Present mansion built for Lord Halifax in reign of George II on site of earlier
building. Home for 36 years of William IV both as Duke of Clarence and also after
his accession.
Various alterations and additions of his date. Now house of the Director of the
National Physical Laboratory, with basement and ground floor used as laboratories.
Stands in its own grounds of 7 acres.
The original house consists of a square centre block with a lower square pavilion at
each corner linked to the main front by a curved screen wall and passage. All in
brown brick, red dressings. The early C19 alterations and additions are in stock
brick and the whole house was re-sashed at this date.
Centre block: 3-storeys and basement. Seven windows on all fronts, bands between
storeys and small cornice below top floor. Parapet with stone capping. Old greenish
slate roof.
Pavilions: One-storey, 3 round-headed windows (many blank) with stone archivolts and
key blocks, eaves cornice. Slate roof with lead hips with little urn finials.
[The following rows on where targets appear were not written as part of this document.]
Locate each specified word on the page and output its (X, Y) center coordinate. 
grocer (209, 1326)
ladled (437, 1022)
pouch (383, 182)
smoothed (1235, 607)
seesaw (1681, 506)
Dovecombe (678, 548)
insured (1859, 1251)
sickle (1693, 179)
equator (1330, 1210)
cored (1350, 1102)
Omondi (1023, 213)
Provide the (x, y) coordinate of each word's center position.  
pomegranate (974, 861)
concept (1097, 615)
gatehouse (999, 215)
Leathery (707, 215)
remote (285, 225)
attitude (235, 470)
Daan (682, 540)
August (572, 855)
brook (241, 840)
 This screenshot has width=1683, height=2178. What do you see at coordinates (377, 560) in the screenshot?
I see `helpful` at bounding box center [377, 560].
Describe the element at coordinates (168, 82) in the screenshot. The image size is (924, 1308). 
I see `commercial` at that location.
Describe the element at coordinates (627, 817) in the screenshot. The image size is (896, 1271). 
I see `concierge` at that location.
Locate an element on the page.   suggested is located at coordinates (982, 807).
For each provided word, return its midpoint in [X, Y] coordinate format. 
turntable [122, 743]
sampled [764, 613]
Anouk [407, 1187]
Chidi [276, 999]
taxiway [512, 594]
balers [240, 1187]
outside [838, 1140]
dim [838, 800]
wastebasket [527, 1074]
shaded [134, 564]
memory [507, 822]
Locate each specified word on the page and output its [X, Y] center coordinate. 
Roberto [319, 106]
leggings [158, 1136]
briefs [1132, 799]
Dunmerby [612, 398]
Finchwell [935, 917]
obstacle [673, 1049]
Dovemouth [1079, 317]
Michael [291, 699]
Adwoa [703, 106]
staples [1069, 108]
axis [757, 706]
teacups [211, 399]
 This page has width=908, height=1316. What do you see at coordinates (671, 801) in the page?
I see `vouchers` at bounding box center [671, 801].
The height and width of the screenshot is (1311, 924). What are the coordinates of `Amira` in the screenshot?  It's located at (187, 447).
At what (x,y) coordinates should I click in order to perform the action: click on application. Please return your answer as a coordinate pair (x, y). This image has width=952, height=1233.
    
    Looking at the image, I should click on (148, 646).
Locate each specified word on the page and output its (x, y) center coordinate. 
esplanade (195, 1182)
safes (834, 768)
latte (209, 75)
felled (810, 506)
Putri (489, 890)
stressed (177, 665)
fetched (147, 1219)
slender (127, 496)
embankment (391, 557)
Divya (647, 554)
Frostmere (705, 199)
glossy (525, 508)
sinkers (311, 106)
East (Main Entrance) Front: 3-window centre slightly recessed. Central stone porch
with fluted and reeded Ionic columns with enriched caps, and swags carved in the round
between the volutes, enriched entablature and cornice. Original wrought iron railings
to steps. Round-headed window on either side of porch. Early C19 one-storey buildings
built into the curve of screen walls and against pavilions, 4 windows to sides and
semi-circular bays at ends.
South (Garden) Front: Overlooking Bushy Park. Windows 1-5-1 with central round-headed
window on first floor. Windows at either end of facade blocked (when extra chimneys
inserted in early C19). Ground floor stuccoed and windows altered to French under
lead-roofed iron verandah across front with central projecting porch at head of double
flight of steps. Windows on top floor modern casements. Curved passages to pavilions
with round-headed windows. The pavilions themselves have stone Tuscan porches filled
in with brick work and with round-headed windows, on the sides facing each other.
On the ends they are stuccoed with tall square-headed windows under lead hooded iron
verandahs across the front.
West Front (also on Garden): As east front (q.v.) with early C19 buildings in angles of
screen walls and pavilions. Early C19 Tuscan porch with 3 columns grouped at the
North Front: Masked by early C19 stock brick additions - notably a wing built out in
centre. These are 3-storey but much lower; 3 windows each side with plain modillion
cornice and slate roof. Central stock of coupled arches. Wooden porte cochere. This
part contained the later kitchen and service quarters. Facing across what was once
the coach yard are some other early C19 buildings formerly the stables.
Interior: Mainly of early C19 and later and very plain. Little of the original
decoration remains beyond 2 staircases and some panelling and carved doors and shutters,
and the fireplace and woodwork of the hall. Many of the rooms are now lined with dis-
tempered paper over canvas apparently covering the earlier panelling.
There is one small octagonal room, "The Little Library", lined with early C19 grained
yellow and black bookcases with "Gothic" wire grilles.

Listing NGR: TQ1557770357

This text is from the original listing, and may not necessarily reflect the current setting of the building.